» What is expected:
A word-for-word copy of the lines from the one holding "For every named" through the final line of the records below is the only output asked for.

[Dataset records]
..........

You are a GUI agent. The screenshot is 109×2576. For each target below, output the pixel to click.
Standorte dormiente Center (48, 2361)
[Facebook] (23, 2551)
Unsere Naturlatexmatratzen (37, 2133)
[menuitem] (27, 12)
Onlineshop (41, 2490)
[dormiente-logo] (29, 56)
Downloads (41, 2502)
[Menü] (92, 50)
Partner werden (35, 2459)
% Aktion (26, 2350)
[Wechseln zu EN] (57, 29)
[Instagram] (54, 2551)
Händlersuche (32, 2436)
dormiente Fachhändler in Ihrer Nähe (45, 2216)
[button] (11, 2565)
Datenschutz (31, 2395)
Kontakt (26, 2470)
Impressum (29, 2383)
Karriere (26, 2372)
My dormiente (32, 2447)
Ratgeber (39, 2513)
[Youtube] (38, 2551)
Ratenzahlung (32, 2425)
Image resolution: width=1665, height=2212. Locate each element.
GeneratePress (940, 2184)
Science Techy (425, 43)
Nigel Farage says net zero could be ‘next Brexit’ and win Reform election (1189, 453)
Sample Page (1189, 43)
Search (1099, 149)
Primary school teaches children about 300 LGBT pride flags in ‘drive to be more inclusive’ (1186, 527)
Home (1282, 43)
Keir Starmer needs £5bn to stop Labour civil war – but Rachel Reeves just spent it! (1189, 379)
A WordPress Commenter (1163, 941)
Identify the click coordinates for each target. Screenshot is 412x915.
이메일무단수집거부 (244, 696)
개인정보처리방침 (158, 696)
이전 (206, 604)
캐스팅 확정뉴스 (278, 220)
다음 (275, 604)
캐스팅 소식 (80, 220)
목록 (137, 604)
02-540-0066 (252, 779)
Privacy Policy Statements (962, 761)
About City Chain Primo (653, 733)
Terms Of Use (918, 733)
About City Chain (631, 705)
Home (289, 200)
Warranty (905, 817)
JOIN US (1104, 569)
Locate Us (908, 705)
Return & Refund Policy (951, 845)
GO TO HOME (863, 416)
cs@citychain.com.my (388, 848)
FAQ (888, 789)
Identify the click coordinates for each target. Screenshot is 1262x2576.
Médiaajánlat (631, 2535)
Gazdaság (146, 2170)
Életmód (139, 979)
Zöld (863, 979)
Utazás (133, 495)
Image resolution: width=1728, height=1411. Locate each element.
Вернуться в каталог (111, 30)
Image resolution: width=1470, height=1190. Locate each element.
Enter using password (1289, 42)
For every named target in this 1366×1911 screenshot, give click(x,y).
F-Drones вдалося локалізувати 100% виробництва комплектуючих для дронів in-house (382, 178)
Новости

..........

» Response to the task:
For every named target in this 1366×1911 screenshot, give click(x,y).
F-Drones вдалося локалізувати 100% виробництва комплектуючих для дронів in-house (382, 178)
Новости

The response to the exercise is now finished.